Further collaborative research efforts are needed to elucidate the optimal dosing strategies and improve outcomes for patients with CRC undergoing regorafenib plus 5-FU therapy. Hence, it is imperative to closely monitor patients during the initial course of regorafenib treatment to proficiently address and mitigate any potential treatment-related adverse effects.

Furthermore, our study delved into the examination of patients’ status during their initial follow-up visit after the commencement of regorafenib plus 5-FU therapy. Conducting vigilant surveillance at these junctures facilitates the early identification of any adverse effects associated with the treatment, thus allowing for timely intervention before any exacerbation in severity. Prior clinical investigations have also underscored the favorable tolerability and moderate antitumor efficacy of an initial regorafenib dose ranging from 80 mg to 120 mg, particularly when employed as salvage therapy for mCRC [17].

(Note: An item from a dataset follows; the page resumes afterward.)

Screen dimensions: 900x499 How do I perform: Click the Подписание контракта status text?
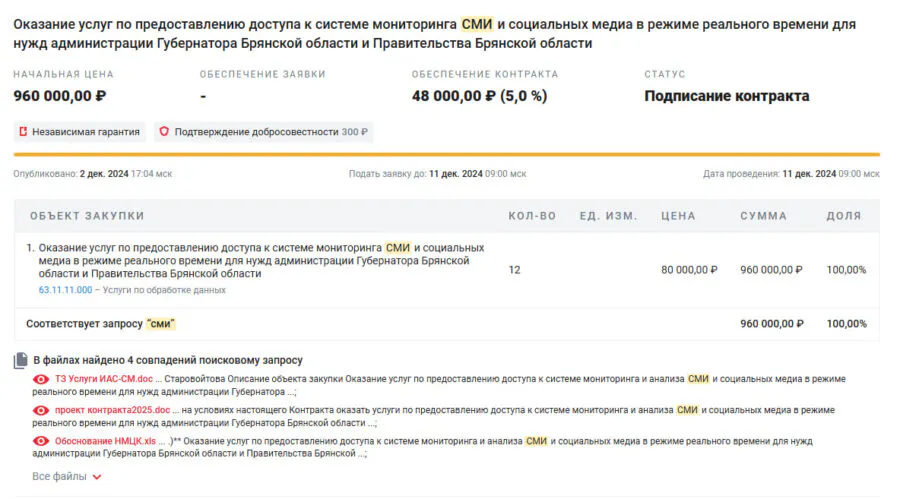[726, 96]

The promising 50% DCR and 12-month OS in this rare cohort directly supported funding for a Phase II trial at Houston Methodist Neal Cancer Center (NCT06887218, HMCC-GI24-001), approved in February 2025, with a planned enrollment of 56 patients. Despite its small sample size and retrospective design, this study’s success as a foundational step validates its role in driving prospective research. The constrained sample size reflects the off-label use of the treatment in refractory mCRC, limiting eligibility to a rare and highly specific patient subgroup. To confirm these findings and optimize treatment sequencing and combination strategies for refractory mCRC, larger prospective studies are essential.

5. Conclusions

The findings of our study suggest that regorafenib and 5-FU combination therapy is a possible treatment option in mCRC patients, especially when considering systemic therapy beyond the third line. This regimen warrants proactive evaluation against other salvage therapies. Further prospective studies with larger cohorts are essential to confirm these findings and optimize the efficacy and safety of this treatment for refractory mCRC patients.